Commercial shipping traffic through the Panama Canal has surged, with tankers and cargo vessels facing median delays of about three and a half days to enter the 82‑kilometer waterway. The backlog, the worst since the 2023–2024 drought‑driven disruptions, has intensified as energy flows are rerouted away from the Strait of Hormuz amid the Iran‑related conflict and regional supply‑chain strain. With limited slots and strong pressure to meet delivery schedules, shippers are turning to the canal’s auction system to move up in the queue, driving scarcity premiums higher and increasing wait times for non‑premium vessels.
In a striking sign of how congestion has become a pay‑to‑play issue, a liquefied petroleum gas tanker recently agreed to pay an extra $4 million in an auction to advance its transit, on top of sizable canal tolls that typically run into the hundreds of thousands of dollars. That figure marks a sharp increase from earlier March bids, which were still below $1 million, highlighting how quickly congestion pricing can spike when geopolitics and supply‑chain bottlenecks converge. The episode underscores that access to chokepoints like the Panama Canal is acting less like a fixed tariff and more like emergency‑style surge pricing, where urgency itself becomes the commodity being sold.

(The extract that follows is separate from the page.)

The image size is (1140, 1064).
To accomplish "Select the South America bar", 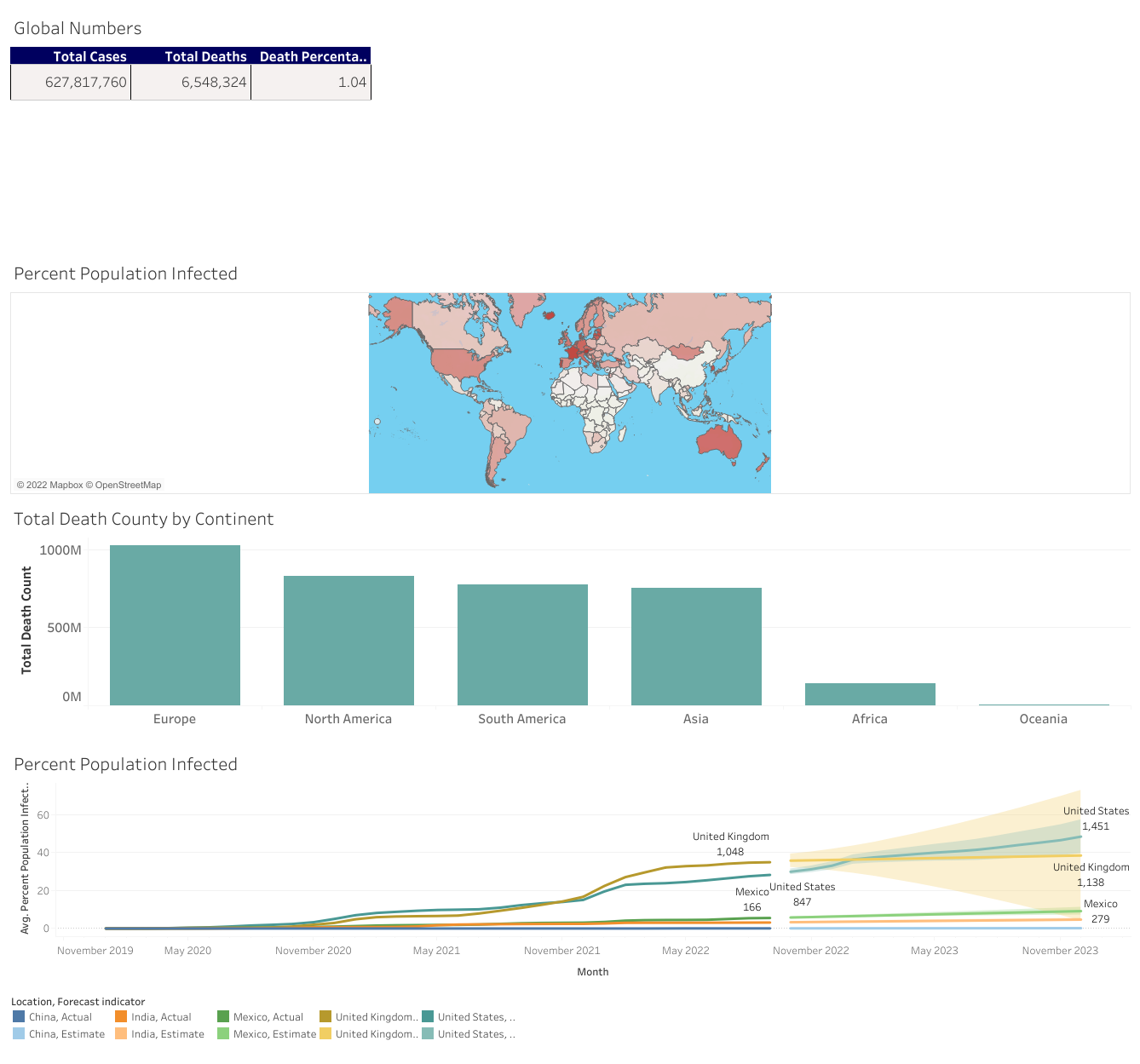I will [x=522, y=644].
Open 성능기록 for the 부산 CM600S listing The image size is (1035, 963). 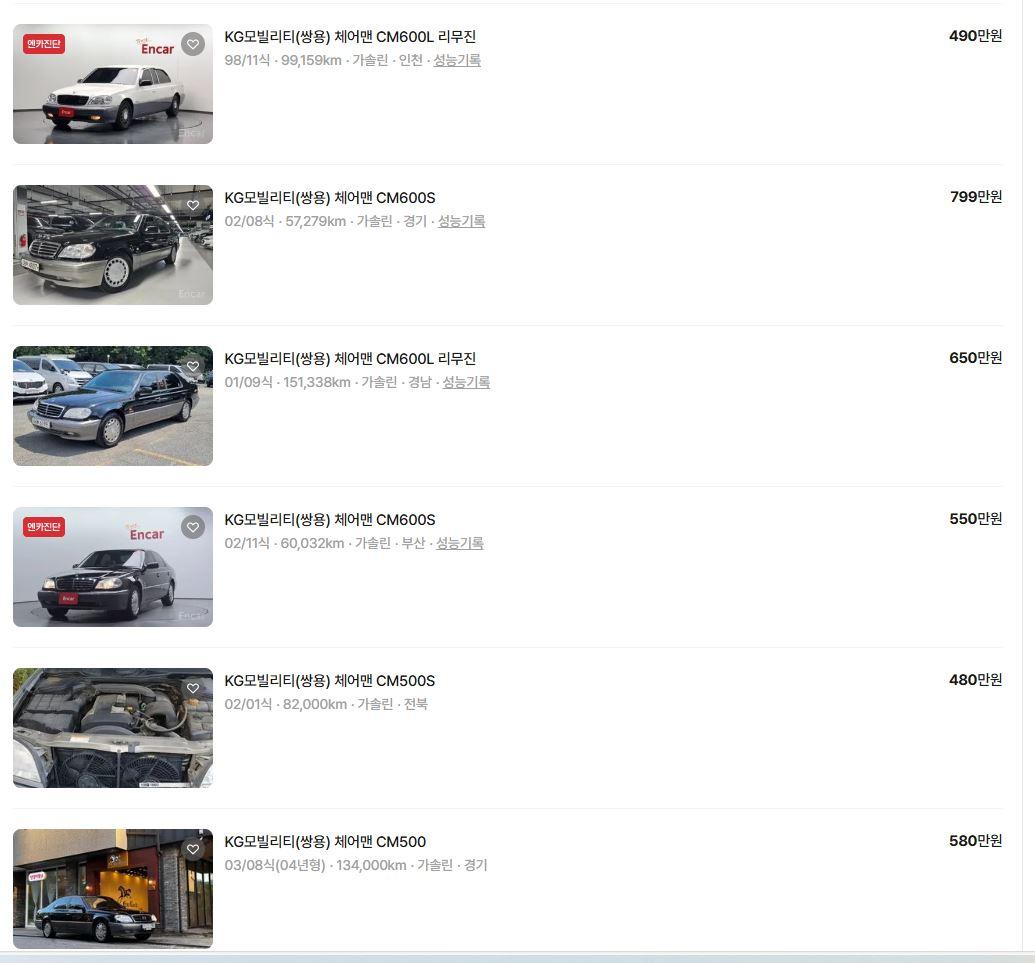click(459, 543)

For US steel markets, the Panama logjam adds another friction point to imports that already contend with tariffs, longer routes, and tighter schedules. Many Asian and Latin American steel cargoes destined for the East Coast or Gulf Coast must pass through the canal, and extended waits or higher line‑jump costs can push up landed prices and discourage marginal shipments. At the same time, rerouting steel‑laden vessels around the canal at higher freight costs or via longer paths like the Suez Canal compresses the competitive edge of offshore suppliers, reinforcing the cost advantage of US‑produced steel and encouraging buyers to favor more reliable, shorter‑haul sources.